* **Objectives**:
A – List every kind of wine the author of the wine review below says he likes.
B – According to the wine review below, in what year did the company buy its own cellars?
C – Write out the passage of the wine review below from "Now along comes" to "was immediately impressive.".

OGIER COTES DU RHONE “ARTESIS” BLANC 2016


“No phone, a movie, a glass of wine, and some salad. Perfect!” ….  Kate Moss

In this “No rest for the wicked” environment (Strike “the” and “wicked” and replace with “anyone”) due to cell phones tracking us all and ringing with myriad solicitations. And with our concern for carbohydrates and waist lines, the salad and wine seem like a good idea.  But having a cold, I skipped going to the movies and made soup at home instead of making the salad.  The cold wasn’t that bad. And the making of soup was mostly a preemptive measure on my part before the cold could take hold, so I didn’t skip enjoying a glass.


That glass has since become a few bottles bought and with more on order.  The wine is that good. And that is surprising (at least for me). I’ve long been a fan of wine from the Cotes du Rhone.  But saying “Cote du Rhone”,in practicality, is synonymous with Grenache, some Syrah and maybe Mourvedre, i.e. red wine.  It’s not that I’m a red wine guy. I like it red. I like it white. I like it rose. I like it orange, still and sparkling.  But tastes being what they are and always personal – I have found Grenache Blanc to be somewhat dull. Bordering on boring.  And there are so many options in this delicious global marketplace.

Now along comes “Artesis” as I am now full of years; a gift of good taste from Antoine Ogier and blended with value.  The winery is located in Chateauneuf-du-Pape in the Southern Rhone.  Antoine Ogier is identified (on the back label of this bottle) as “Negociant-Eleveur.”  (A Négociant is one who buys juice but matures, blends and refines it into wine: Eleveur).  Ogier has been a Négociant since 1859.  In 1948, the company bought its own cellars (making it Eleveur) and in 2000 expanded into estate grown wines.   

The maxim that guides Ogier in making wine is “Remain close to the source in order to better understand the constraints, but also harness its potential.”  Being skeptic as I am, I always confine my impression to what is inside the bottle.  What was inside this bottle, was immediately impressive.

Seductive. Romantic. Spring love. Flowers in bloom. Poetry. And Wallenda-like balance.

* **Given data**:
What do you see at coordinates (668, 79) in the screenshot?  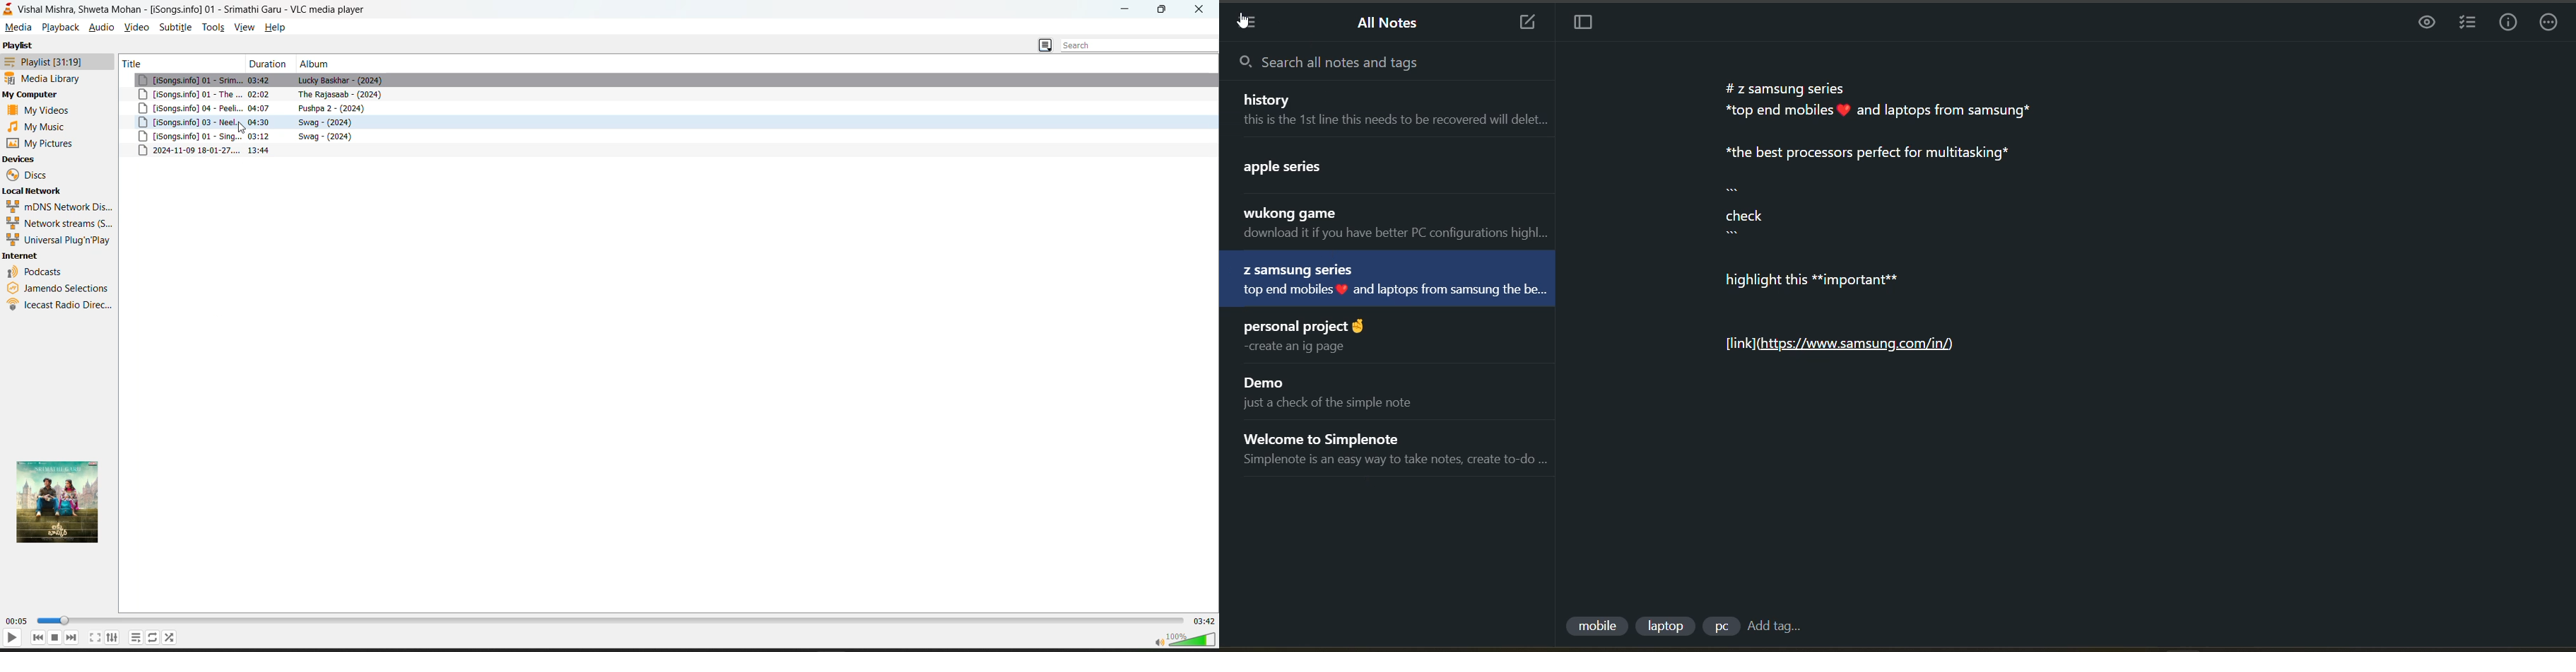 I see `song` at bounding box center [668, 79].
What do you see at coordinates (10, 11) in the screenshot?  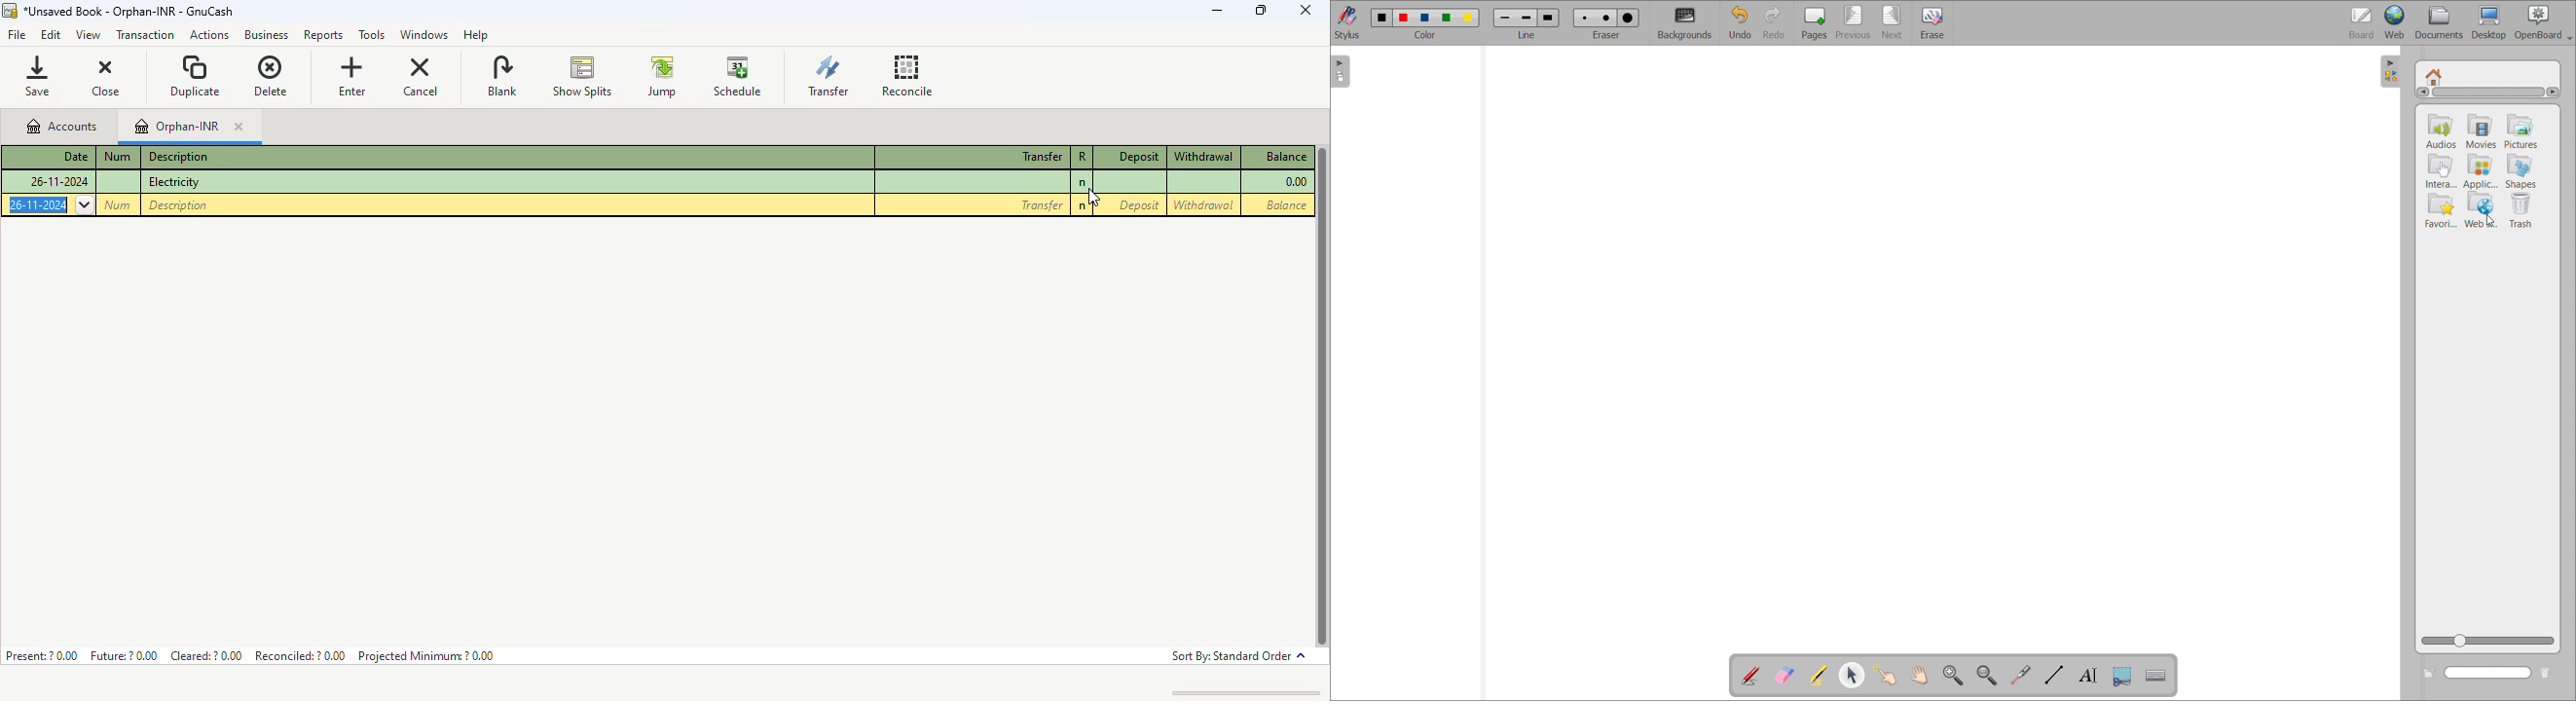 I see `logo` at bounding box center [10, 11].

* **Responses in order**:
A – red, white, rose, orange, still, sparkling

B – 1948

C –
Now along comes “Artesis” as I am now full of years; a gift of good taste from Antoine Ogier and blended with value.  The winery is located in Chateauneuf-du-Pape in the Southern Rhone.  Antoine Ogier is identified (on the back label of this bottle) as “Negociant-Eleveur.”  (A Négociant is one who buys juice but matures, blends and refines it into wine: Eleveur).  Ogier has been a Négociant since 1859.  In 1948, the company bought its own cellars (making it Eleveur) and in 2000 expanded into estate grown wines.   

The maxim that guides Ogier in making wine is “Remain close to the source in order to better understand the constraints, but also harness its potential.”  Being skeptic as I am, I always confine my impression to what is inside the bottle.  What was inside this bottle, was immediately impressive.